* **INPUT RECORDS**:
============
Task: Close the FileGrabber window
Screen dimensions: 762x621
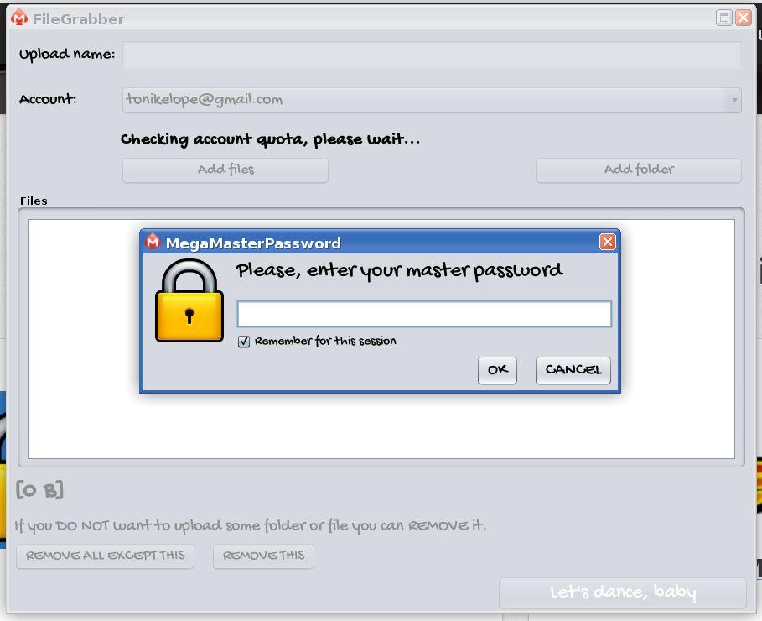Action: click(x=744, y=18)
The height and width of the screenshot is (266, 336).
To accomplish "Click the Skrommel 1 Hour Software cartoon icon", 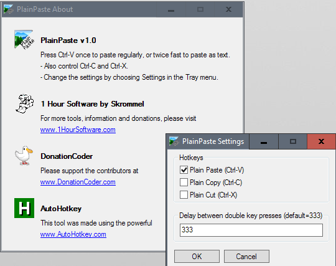I will coord(24,103).
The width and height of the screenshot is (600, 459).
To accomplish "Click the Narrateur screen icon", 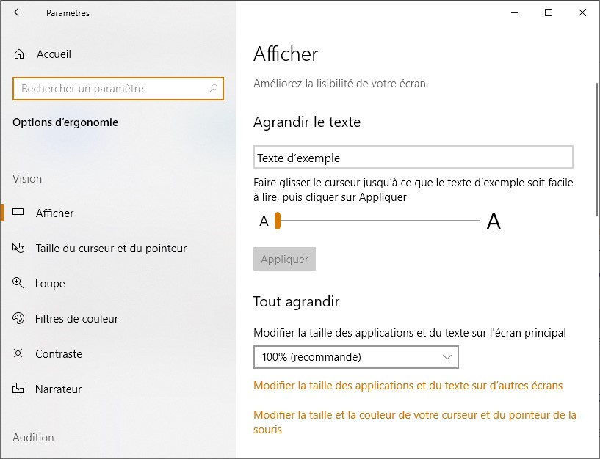I will [19, 389].
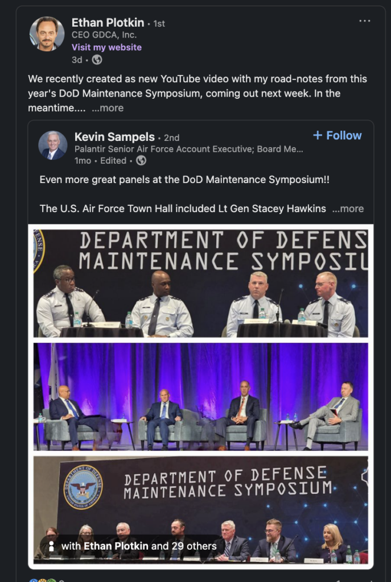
============
* **ABOUT THIS TASK**: Throughout the material above, report each line holding the word "screenshot".

* **OUTPUT FOR THIS EXERCISE**:
The height and width of the screenshot is (266, 336).
The width and height of the screenshot is (600, 459).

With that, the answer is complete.